Dünya güzeli bir mucit.
Özge Akbulut adı.
Sabancı Üniversitesi Mühendislik ve Doğa Bilimleri Fakültesi öğretim üyesi.
Çok sıkı bir eğitimi var. Sabancı üzerine MIT, üzerine Harvard, ayağa kalkar ceketini iliklersin yani!
Henüz 36 yaşında ama 20’nin üzerinde bilimsel makalesi, 6 uluslararası patenti ve çok sayıda ödülü var.
Cerrahi eğitimde kullanılmak üzere sentetik vücut parçalarından 3D yazıcı mürekkeplerine ve çimentoya kadar birçok alanda icatları bulunuyor.
Benim onunla röportaj yapma sebebim, kadın memesi tepkileri gösteren bir meme geliştirmiş olması.

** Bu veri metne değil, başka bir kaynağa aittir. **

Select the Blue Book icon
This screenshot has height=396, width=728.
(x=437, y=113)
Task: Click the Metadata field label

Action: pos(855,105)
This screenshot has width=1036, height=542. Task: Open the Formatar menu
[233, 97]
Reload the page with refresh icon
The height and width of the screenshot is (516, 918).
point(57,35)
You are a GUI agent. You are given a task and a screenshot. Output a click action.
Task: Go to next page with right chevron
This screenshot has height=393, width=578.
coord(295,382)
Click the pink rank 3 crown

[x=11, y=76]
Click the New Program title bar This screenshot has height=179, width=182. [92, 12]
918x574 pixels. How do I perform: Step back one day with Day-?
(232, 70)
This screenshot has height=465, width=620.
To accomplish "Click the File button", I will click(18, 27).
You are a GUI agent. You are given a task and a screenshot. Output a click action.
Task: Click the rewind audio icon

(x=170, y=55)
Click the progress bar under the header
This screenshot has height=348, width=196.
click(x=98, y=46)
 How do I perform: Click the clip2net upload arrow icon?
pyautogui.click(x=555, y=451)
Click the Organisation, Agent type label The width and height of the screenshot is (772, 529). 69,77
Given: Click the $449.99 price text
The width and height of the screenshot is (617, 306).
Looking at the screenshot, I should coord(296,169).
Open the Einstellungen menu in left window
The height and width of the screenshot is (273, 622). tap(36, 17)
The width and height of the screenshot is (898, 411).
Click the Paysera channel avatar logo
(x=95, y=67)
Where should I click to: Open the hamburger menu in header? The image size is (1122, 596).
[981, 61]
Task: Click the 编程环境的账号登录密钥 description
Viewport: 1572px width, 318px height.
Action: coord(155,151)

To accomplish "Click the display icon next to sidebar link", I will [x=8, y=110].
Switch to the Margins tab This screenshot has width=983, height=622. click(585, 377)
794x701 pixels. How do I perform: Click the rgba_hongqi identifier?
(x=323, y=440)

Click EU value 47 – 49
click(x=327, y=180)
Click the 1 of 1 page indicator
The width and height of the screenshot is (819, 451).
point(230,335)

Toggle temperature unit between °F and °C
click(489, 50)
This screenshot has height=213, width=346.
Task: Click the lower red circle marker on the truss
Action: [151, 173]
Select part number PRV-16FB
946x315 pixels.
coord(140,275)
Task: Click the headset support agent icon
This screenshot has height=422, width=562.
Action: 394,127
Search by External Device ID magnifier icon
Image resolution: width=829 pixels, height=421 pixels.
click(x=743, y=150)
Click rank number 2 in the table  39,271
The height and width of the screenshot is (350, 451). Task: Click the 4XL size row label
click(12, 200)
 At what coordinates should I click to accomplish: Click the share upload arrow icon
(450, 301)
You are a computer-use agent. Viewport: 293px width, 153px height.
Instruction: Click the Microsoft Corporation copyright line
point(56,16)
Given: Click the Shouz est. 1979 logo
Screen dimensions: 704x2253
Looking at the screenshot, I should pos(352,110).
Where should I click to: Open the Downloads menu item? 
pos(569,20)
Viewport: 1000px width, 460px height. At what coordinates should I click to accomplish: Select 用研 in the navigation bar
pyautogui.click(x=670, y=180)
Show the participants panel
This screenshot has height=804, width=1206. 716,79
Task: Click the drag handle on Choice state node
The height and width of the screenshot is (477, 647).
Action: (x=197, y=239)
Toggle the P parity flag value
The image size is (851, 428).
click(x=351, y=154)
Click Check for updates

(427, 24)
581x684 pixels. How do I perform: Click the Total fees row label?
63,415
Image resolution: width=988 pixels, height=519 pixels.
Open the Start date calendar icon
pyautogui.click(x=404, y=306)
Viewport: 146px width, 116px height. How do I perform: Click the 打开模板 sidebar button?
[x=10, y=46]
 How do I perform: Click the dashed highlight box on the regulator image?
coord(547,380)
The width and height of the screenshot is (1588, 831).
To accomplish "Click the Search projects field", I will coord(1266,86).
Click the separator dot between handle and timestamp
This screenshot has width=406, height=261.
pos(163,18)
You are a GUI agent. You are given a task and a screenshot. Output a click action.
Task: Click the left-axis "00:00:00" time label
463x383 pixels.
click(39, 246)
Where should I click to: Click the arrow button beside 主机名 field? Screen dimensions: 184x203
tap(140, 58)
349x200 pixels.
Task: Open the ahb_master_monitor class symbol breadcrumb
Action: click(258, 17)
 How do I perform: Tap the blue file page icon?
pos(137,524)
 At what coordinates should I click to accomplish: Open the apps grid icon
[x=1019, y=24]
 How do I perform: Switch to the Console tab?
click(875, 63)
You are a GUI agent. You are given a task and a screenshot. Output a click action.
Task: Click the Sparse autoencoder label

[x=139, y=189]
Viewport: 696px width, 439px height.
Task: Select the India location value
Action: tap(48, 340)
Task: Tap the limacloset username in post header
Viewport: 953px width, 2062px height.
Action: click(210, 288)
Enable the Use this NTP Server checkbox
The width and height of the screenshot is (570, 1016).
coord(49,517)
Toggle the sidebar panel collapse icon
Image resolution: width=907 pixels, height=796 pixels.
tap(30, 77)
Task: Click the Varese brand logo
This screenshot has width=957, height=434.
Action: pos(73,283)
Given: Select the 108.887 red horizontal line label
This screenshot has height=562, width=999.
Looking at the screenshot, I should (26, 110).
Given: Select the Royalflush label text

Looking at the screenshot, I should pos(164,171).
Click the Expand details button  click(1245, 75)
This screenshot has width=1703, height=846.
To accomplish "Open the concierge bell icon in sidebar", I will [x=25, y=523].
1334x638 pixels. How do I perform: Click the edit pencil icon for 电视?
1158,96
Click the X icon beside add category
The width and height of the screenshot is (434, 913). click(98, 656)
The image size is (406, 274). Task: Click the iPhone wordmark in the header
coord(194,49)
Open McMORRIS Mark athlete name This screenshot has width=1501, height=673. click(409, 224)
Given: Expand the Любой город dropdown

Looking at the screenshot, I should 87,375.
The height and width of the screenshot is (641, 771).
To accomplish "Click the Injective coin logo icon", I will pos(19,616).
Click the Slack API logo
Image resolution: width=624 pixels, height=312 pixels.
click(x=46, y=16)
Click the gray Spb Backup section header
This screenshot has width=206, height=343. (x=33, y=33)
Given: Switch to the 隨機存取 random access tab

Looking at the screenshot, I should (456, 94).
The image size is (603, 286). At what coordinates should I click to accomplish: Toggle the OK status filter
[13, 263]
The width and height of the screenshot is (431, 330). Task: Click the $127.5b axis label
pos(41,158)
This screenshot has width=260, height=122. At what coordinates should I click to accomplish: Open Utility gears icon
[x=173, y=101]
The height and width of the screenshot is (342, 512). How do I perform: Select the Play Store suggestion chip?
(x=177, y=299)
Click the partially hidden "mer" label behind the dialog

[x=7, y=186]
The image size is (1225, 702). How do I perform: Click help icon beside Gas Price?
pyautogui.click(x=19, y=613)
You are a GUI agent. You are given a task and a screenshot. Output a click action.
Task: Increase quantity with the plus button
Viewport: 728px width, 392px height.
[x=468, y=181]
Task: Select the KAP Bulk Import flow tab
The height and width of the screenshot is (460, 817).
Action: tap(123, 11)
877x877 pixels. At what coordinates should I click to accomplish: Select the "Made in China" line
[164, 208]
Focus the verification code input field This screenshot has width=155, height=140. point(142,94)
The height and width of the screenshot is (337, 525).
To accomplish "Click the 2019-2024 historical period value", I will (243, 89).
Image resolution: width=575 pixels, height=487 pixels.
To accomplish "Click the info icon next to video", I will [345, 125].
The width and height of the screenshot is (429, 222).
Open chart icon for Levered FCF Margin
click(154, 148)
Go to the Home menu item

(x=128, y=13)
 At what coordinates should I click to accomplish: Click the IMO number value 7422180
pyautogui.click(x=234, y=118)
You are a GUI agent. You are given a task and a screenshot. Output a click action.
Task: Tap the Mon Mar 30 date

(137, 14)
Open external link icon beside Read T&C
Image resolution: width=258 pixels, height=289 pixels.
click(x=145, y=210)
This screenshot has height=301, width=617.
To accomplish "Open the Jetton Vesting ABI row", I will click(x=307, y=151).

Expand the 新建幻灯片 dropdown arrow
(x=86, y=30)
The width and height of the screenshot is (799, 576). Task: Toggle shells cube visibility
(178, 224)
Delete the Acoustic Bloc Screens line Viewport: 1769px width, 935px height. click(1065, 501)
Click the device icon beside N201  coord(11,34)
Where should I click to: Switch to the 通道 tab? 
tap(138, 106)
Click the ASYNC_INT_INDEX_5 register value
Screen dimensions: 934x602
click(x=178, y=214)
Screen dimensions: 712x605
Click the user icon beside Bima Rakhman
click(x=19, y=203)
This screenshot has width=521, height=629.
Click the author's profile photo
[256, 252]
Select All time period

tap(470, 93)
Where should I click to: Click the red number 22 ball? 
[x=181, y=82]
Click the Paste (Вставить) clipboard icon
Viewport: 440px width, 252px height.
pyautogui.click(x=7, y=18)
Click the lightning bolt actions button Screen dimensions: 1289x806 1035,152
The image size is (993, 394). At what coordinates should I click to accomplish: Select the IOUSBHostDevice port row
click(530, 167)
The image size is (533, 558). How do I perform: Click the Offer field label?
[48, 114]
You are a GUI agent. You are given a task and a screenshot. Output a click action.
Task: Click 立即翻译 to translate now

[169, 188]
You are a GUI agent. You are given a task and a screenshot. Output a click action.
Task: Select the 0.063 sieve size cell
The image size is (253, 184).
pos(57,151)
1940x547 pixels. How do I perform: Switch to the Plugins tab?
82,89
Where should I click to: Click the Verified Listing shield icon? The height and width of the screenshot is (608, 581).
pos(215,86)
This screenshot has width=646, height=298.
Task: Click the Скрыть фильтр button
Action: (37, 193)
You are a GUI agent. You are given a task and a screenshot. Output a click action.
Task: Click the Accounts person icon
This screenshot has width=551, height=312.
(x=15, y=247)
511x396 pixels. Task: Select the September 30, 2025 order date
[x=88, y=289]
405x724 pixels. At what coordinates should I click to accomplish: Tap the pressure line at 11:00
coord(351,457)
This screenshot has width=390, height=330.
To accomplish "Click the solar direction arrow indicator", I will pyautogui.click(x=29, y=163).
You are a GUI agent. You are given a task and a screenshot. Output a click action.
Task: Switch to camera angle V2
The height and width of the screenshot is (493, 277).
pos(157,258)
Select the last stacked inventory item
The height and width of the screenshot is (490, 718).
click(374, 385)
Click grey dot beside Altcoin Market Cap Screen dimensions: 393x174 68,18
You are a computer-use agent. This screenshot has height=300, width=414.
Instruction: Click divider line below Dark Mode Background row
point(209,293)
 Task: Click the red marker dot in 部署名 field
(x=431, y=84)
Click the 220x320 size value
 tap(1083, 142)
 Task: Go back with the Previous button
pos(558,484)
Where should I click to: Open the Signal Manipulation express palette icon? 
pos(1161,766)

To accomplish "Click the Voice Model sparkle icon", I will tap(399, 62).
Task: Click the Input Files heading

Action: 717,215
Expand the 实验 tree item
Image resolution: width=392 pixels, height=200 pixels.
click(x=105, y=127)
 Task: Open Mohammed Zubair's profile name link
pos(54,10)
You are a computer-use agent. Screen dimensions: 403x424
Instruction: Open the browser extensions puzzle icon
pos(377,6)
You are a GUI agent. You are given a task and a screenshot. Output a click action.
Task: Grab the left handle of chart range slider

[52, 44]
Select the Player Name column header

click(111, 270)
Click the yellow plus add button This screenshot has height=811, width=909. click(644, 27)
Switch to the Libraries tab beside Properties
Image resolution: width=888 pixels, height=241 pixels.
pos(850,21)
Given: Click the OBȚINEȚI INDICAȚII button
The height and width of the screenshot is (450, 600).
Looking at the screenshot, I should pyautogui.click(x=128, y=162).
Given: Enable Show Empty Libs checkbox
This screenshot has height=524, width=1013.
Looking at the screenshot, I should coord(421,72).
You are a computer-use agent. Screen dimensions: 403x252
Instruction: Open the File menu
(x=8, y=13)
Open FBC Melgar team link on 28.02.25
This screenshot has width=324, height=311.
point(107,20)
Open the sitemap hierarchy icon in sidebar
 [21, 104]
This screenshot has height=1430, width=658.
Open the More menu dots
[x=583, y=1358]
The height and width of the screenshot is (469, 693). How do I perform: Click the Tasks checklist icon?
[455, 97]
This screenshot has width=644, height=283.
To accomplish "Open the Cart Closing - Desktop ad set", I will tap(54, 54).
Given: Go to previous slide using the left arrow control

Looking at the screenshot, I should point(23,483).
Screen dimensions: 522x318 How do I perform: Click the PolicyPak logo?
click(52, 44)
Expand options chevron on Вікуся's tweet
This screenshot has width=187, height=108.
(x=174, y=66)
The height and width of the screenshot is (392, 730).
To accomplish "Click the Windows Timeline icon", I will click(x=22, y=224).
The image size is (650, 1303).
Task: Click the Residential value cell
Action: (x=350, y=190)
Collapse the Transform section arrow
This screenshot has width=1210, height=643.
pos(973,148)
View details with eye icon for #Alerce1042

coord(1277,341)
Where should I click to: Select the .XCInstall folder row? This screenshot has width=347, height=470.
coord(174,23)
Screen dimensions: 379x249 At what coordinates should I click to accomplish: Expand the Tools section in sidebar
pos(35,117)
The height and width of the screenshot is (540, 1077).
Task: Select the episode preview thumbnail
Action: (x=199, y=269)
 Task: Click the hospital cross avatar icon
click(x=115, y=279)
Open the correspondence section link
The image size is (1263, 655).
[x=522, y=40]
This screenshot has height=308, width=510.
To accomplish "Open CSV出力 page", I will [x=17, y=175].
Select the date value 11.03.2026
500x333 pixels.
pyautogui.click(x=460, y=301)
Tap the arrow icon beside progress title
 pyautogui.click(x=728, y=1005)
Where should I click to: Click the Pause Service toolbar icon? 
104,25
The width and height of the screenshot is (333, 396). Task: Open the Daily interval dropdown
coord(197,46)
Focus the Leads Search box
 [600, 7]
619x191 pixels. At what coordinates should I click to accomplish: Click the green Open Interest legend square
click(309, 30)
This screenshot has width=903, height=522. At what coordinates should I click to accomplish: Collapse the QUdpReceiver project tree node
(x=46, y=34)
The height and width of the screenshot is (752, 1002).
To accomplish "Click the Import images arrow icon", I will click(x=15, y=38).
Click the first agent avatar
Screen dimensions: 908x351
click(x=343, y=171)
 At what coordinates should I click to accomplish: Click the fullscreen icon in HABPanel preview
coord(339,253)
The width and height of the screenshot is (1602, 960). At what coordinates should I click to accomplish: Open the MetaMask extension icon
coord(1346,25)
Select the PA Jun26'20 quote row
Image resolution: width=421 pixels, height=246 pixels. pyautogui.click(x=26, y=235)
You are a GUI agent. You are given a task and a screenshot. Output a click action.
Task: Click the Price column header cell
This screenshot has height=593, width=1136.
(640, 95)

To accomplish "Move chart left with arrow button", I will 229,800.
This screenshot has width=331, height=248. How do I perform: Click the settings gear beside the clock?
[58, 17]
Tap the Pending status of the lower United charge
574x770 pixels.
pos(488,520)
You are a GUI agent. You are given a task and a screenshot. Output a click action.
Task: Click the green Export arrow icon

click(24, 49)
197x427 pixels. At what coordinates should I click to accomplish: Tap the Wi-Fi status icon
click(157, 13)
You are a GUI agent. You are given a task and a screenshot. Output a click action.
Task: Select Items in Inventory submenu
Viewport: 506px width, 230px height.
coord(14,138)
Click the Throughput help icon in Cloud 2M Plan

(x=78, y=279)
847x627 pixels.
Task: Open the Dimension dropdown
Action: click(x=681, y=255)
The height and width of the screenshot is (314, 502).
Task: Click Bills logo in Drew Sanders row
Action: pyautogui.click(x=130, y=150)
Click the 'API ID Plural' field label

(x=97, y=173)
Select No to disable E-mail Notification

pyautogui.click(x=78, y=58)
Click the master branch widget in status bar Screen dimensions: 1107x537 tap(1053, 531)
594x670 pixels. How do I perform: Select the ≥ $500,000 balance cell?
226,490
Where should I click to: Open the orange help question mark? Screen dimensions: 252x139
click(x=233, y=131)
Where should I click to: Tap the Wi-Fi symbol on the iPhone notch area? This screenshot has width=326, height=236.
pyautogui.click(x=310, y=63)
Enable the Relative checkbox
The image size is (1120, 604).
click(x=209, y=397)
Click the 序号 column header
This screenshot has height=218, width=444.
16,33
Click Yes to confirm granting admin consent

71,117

Bir de, “Kendimden Sorumluyum” diye harika bir sosyal sorumluluk projesi var. Çalışanlarının sağlığına değer veren şirketler için tasarlanmış. Üç boyutlu bir meme sözünü ettiğim şey. Herkesin görebileceği bir yere yerleştiriliyor. Üzerinde “Burada olmaması gereken kitleler var. Onları bulabilir misin? Dokun bana…” yazıyor.
Sizi Özge Akbulut’la baş başa bırakıyorum…
Siz bir mucitsiniz, insanlığa hizmet eden bir bilim kadınısınız…
- Çok teşekkür ederim. Küresel sorunlara akıllı çözümler bulmaya çalışıyorum. Başarabiliyorsam ne âlâ…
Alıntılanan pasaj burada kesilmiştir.